Cuando el sábado 18 de mayo de 2019 Cristina Kirchner anunció a través de un video difundido por redes sociales que Alberto Fernández sería el precandidato a presidente y ella la precandidata a vice, en el mismo acto realizaba un movimiento táctico fundamental y una autocrítica de hecho.
Alberto Fernández se había distanciado del kirchnerismo en oposición a las medidas que fueron fundantes de su identidad política: la guerra perdida con las patronales del campo en 2008 por el intento fallido de aumento de las retenciones móviles o el enfrentamiento con el grupo Clarín por la Ley de Servicios de Comunicación Audiovisual que se proponía limitar el poder del holding mediático al que durante décadas todos los gobiernos habían beneficiado. Es decir, no había tomado distancia sólo de una forma de ejercicio del poder o del tratamiento de la gestión de Gobierno, sino de medidas consideradas disruptivas y que habían provocado fricciones con factores reales de poder.

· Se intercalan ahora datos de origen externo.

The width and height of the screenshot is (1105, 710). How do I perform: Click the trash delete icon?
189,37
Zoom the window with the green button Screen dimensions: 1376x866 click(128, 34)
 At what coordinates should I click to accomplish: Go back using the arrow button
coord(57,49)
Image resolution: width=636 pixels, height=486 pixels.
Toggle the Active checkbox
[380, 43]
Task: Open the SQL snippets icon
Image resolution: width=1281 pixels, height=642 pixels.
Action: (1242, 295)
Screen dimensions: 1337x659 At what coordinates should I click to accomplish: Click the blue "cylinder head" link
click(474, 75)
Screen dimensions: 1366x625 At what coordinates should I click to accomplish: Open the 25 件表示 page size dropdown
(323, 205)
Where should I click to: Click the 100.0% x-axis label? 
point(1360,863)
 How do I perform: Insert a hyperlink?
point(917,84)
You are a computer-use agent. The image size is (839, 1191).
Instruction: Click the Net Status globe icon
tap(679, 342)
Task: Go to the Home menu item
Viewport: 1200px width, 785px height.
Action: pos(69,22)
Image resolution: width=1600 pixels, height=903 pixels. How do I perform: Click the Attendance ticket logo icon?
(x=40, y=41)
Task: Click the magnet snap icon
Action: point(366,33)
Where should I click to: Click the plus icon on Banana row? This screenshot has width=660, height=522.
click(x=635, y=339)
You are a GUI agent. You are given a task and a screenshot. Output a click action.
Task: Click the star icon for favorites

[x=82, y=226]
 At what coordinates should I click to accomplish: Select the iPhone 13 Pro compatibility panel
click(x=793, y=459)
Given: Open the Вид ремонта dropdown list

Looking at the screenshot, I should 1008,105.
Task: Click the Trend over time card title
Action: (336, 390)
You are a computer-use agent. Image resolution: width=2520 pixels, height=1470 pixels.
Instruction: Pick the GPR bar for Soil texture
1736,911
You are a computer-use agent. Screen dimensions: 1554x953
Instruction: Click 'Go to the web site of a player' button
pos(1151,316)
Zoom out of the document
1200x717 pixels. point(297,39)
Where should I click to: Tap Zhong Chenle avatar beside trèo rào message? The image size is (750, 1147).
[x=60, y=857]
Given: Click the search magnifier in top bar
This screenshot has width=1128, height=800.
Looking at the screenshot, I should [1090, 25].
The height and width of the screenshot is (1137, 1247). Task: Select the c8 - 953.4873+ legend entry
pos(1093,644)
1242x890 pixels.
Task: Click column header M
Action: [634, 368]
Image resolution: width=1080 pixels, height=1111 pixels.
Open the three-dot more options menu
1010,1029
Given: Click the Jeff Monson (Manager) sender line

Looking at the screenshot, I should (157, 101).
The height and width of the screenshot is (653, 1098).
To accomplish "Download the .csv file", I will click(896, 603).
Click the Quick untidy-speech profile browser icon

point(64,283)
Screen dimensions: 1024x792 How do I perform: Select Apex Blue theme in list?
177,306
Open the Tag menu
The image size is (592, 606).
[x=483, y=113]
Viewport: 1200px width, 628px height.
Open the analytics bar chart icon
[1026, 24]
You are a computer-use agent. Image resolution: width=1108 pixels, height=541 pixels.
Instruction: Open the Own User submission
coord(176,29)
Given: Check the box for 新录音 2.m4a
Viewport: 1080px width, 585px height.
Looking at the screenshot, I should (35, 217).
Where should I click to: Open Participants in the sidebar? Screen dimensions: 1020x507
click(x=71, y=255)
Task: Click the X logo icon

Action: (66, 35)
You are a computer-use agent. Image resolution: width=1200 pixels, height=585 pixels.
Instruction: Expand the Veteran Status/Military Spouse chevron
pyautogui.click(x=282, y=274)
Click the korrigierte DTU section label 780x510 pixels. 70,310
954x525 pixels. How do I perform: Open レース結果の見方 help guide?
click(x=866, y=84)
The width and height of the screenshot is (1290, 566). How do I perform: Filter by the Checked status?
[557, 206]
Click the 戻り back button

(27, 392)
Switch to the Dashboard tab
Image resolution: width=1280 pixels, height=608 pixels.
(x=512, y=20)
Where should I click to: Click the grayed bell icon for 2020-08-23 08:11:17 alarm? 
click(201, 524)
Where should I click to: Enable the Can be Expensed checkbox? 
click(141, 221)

Luego de su abandono del espacio kirchnerista, Alberto Fernández había sido un “renovador” junto a Sergio Massa en 2013, protagonista de una derrota clave (en la provincia de Buenos Aires) para el fin de ciclo kirchnerista y, para peor, aliado al macrismo; fue votoblanquista —parece que perdonable— en 2015 y acompañante terapéutico de la descafeinada campaña de Florencio Randazzo en 2017.